Le G7 et l’Union européenne mettent la pression sur les prix des hydrocarbures russes
Mais plus aucun responsable européen ne fait encore semblant de croire dans cette fable. Le dernier épisode de cette série pourrait toutefois provoquer un changement de paradigme.
Ce 2 septembre 2022, le G7 a en effet pris la décision de plafonner ses prix d’achat du pétrole russe, pour viser sa manne énergétique. Le même jour, la présidente de la Commission européenne a publiquement appuyé la proposition du Premier ministre italien Mario Draghi de mettre en place un plafonnement du prix du gaz importé par la Russie par gazoduc. La cheffe de l’exécutif européen a même indiqué qu’il « serait temps » d’adopter une telle mesure.
Et, comme par hasard, les turbines de Nord Stream ont un soucis juste après…
Frappé au portefeuille, le Kremlin a répondu, comme souvent, avec son arme préférée : le gaz fossile. Gazprom a annoncé, ce même 2 septembre, que le gazoduc Nord Stream, dont les livraisons devaient pourtant reprendre le lendemain, resterait en maintenance, pour une durée indéterminé, suite à la découverte de « fuites d’huile » dans une turbine du compresseur.
En cause, une fois de plus : la trop fameuse tribune Siemens, envoyée en réparation au Canada, revenue en Allemagne, et bloquée sur place depuis le milieu de l’été 2022. La Russie prétend que ce sont les sanctions occidentales qui empêchent l’équipement de revenir en Russie, l’Allemagne affirme que c’est Moscou qui interdit le retour de cette pièce-clé du gazoduc.
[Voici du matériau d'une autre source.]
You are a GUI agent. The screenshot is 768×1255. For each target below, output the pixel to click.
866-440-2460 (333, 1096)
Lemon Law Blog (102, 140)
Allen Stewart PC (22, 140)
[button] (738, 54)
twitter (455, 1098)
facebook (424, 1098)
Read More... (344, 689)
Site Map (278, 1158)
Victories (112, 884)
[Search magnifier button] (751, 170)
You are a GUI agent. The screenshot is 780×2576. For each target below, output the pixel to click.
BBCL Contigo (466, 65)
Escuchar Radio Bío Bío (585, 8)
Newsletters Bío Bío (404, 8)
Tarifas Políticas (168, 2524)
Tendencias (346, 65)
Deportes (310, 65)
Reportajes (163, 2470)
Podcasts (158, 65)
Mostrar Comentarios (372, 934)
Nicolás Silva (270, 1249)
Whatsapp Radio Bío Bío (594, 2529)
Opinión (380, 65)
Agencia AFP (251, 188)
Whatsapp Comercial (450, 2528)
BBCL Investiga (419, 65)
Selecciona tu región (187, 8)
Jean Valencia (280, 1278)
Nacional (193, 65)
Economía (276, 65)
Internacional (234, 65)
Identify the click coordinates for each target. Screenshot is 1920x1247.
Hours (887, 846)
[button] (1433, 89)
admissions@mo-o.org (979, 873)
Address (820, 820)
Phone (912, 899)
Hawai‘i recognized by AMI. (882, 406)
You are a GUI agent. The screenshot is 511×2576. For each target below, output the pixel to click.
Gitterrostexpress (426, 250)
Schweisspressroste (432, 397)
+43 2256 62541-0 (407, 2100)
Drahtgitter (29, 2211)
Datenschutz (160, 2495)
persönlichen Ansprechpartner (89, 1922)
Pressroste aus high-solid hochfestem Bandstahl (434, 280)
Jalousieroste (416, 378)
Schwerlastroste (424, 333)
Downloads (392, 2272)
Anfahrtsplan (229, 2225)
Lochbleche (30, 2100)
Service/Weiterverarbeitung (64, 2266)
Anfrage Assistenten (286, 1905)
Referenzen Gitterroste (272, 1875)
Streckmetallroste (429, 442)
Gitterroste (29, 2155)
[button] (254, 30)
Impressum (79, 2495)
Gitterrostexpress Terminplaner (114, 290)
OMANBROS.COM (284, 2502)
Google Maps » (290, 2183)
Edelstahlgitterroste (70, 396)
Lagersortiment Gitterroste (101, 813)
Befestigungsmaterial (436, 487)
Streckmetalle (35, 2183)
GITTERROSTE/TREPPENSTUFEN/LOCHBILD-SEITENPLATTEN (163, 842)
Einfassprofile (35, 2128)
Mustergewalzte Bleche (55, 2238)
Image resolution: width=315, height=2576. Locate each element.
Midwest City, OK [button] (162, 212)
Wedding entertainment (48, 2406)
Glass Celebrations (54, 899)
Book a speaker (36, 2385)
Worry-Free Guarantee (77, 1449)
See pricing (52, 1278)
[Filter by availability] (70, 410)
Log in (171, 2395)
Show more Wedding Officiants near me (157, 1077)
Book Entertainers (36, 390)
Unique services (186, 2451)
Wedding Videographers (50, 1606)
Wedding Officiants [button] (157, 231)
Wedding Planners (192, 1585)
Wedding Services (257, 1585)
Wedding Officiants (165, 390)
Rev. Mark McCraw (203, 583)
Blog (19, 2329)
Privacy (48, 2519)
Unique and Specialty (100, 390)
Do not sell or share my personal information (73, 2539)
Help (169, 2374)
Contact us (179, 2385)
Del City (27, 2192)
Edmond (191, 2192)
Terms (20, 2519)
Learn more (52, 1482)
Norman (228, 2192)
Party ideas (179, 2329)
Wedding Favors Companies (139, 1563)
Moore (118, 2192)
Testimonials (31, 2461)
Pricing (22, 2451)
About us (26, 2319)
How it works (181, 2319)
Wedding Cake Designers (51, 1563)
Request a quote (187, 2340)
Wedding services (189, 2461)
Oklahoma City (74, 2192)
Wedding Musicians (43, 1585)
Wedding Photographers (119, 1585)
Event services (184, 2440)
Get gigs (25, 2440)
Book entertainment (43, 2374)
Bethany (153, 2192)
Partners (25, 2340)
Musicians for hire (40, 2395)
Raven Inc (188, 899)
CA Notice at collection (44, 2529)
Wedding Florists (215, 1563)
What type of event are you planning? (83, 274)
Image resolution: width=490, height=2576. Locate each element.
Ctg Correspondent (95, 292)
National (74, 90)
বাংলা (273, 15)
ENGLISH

Le Kremlin continue de blâmer les sanctions occidentales pour les ruptures d’approvisionnement gazier
Désormais, le Kremlin indique que la seconde turbine fonctionne mal, aurait besoin d’être réparée, et génère des pannes à répétition. Et les éléments de langage sont toujours les mêmes : le porte-parole du Kremlin, Dmitri Peskov, a ainsi indiqué ce lundi 5 septembre, que ces soucis « sont apparus à cause des sanctions des Etats occidentaux. Il n’y a aucune autre raison à ces problèmes ».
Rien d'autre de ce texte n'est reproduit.